For metabolome analysis, cells were lysed and metabolites were extracted from sediments in the FTRs in a methanol:chloroform mixture (1:2, v:v; -20C°) for 30 min under sonication. The metabolites in the supernatants were analysed by GC-QTOF-MS and LC-QTOF-MS (both Agilent Technologies) following Godzien, et al. 51 and Kind, et al. 52 with slight modifications. Volatile fatty acid concentration in FTR effluent was determined using SPME GC-MS. A HP-5MS non polar column (Agilent Technologies, Mount Waverley, Australia) of dimensions 30 m x 0.25 mm ID x 0.25 μm film thickness was used for separation in conjunction with splitless injection mode and H2 carrier gas. The method was optimized by exposing Carboxen/Polydimethylsiloxane SPME fibre to 10 mL of sample seawater headspace at 50°C for 60 min with 2g NaCl and acid addition prior to injection.

Microbiological analysis

For microalgal counts, sediment and culture samples were preserved with Lugols iodine solution and identified and quantified at MicroAlgal Services, (Ormond, Victoria, Australia) using a Zeiss Standard compound microscope equipped with Phase Contrast Optics with up to 400x magnification used in a Sedgewick-Rafter counting chamber.
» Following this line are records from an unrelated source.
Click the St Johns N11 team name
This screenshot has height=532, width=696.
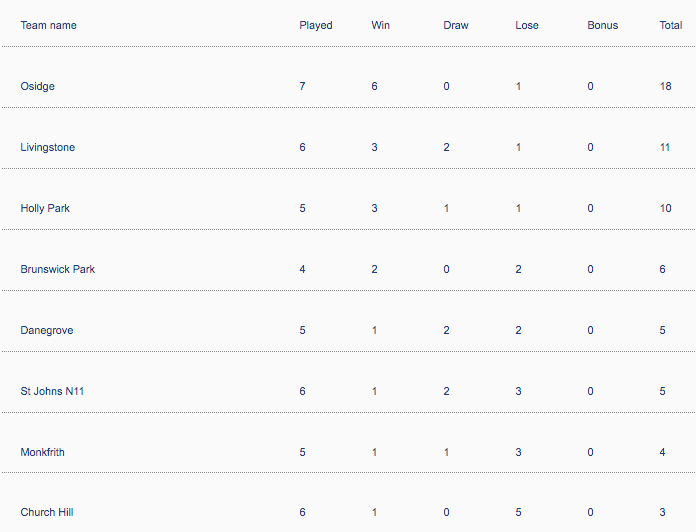[x=52, y=391]
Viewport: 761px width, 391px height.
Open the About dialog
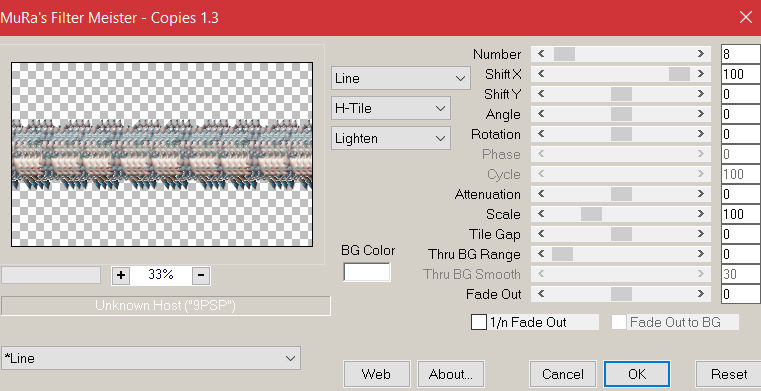pos(451,374)
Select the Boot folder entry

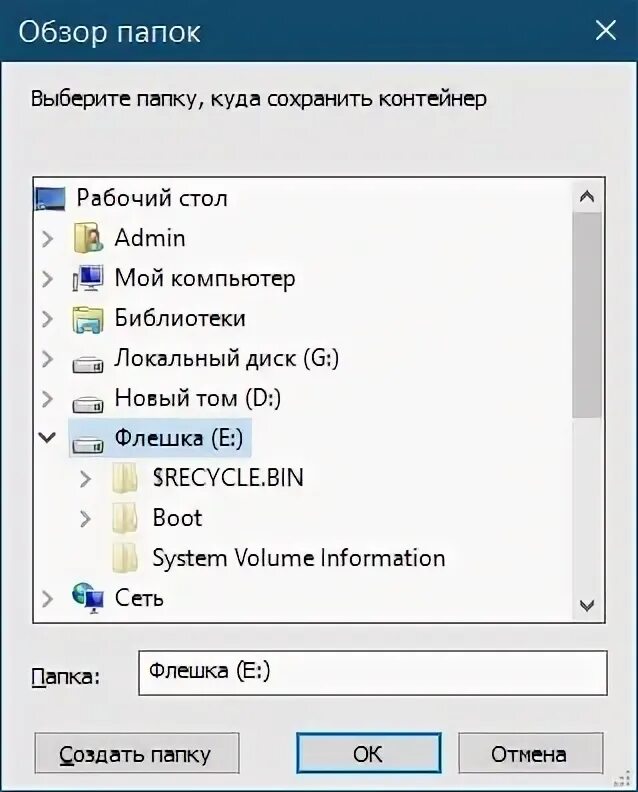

The identification of MPB present in the sediment samples was carried out using reference material from Grethe 53. Microalgae were isolated from sediment collected at the study site (but not used for flow through reactor experiments) and grown in F/2 medium under continuous illumination at 60 μmol photons m−2 s −1 at a temperature of 18 °C. To ensure no bacterial growth, the cultures were treated with a dilute antibiotic cocktail containing ampicillin, streptomycin and tetracycline with final concentrations of 40, 20 and 8 mg L-1, respectively. Cultures were incubated in 3 mL gastight exetainers under dark anoxic conditions and supernatant H2 concentrations were determined using the H2-100 sensor.

Data Availability

The data that supports the findings of this study are available from the corresponding authors upon request.